BEGIN

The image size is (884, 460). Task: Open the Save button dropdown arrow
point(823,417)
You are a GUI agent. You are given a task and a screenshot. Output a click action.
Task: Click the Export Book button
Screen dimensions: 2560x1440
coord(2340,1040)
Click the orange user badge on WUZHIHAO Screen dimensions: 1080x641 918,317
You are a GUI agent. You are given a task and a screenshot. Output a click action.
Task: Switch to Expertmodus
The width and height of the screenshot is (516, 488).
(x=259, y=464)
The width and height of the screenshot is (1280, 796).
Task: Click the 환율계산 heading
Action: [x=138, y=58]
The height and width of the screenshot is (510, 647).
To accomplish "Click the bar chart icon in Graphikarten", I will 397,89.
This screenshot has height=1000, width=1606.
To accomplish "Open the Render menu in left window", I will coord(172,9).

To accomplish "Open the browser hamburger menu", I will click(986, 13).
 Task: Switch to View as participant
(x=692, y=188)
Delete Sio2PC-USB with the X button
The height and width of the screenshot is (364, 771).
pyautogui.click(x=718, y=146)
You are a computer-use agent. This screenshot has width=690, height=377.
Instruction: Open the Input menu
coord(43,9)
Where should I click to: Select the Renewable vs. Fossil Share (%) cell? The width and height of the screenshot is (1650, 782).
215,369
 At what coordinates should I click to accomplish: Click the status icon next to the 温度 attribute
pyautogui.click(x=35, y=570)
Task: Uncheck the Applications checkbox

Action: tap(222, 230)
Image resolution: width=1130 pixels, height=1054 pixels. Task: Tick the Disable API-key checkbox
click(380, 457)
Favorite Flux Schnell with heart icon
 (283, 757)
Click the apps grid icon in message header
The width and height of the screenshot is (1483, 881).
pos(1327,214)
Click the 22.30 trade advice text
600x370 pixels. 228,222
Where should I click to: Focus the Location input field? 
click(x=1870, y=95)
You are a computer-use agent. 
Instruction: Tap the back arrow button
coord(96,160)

END

Task to carry out: Please make an exact copy of every record, leaving nothing out.

Task response:
The image size is (884, 460). Task: Open the Save button dropdown arrow
point(823,417)
You are a GUI agent. You are given a task and a screenshot. Output a click action.
Task: Click the Export Book button
Screen dimensions: 2560x1440
coord(2340,1040)
Click the orange user badge on WUZHIHAO Screen dimensions: 1080x641 918,317
You are a GUI agent. You are given a task and a screenshot. Output a click action.
Task: Switch to Expertmodus
The width and height of the screenshot is (516, 488).
(x=259, y=464)
The width and height of the screenshot is (1280, 796).
Task: Click the 환율계산 heading
Action: [x=138, y=58]
The height and width of the screenshot is (510, 647).
To accomplish "Click the bar chart icon in Graphikarten", I will 397,89.
This screenshot has height=1000, width=1606.
To accomplish "Open the Render menu in left window", I will coord(172,9).

To accomplish "Open the browser hamburger menu", I will click(986, 13).
 Task: Switch to View as participant
(x=692, y=188)
Delete Sio2PC-USB with the X button
The height and width of the screenshot is (364, 771).
pyautogui.click(x=718, y=146)
You are a computer-use agent. This screenshot has width=690, height=377.
Instruction: Open the Input menu
coord(43,9)
Where should I click to: Select the Renewable vs. Fossil Share (%) cell? The width and height of the screenshot is (1650, 782).
215,369
 At what coordinates should I click to accomplish: Click the status icon next to the 温度 attribute
pyautogui.click(x=35, y=570)
Task: Uncheck the Applications checkbox

Action: tap(222, 230)
Image resolution: width=1130 pixels, height=1054 pixels. Task: Tick the Disable API-key checkbox
click(380, 457)
Favorite Flux Schnell with heart icon
 (283, 757)
Click the apps grid icon in message header
The width and height of the screenshot is (1483, 881).
pos(1327,214)
Click the 22.30 trade advice text
600x370 pixels. 228,222
Where should I click to: Focus the Location input field? 
click(x=1870, y=95)
You are a computer-use agent. 
Instruction: Tap the back arrow button
coord(96,160)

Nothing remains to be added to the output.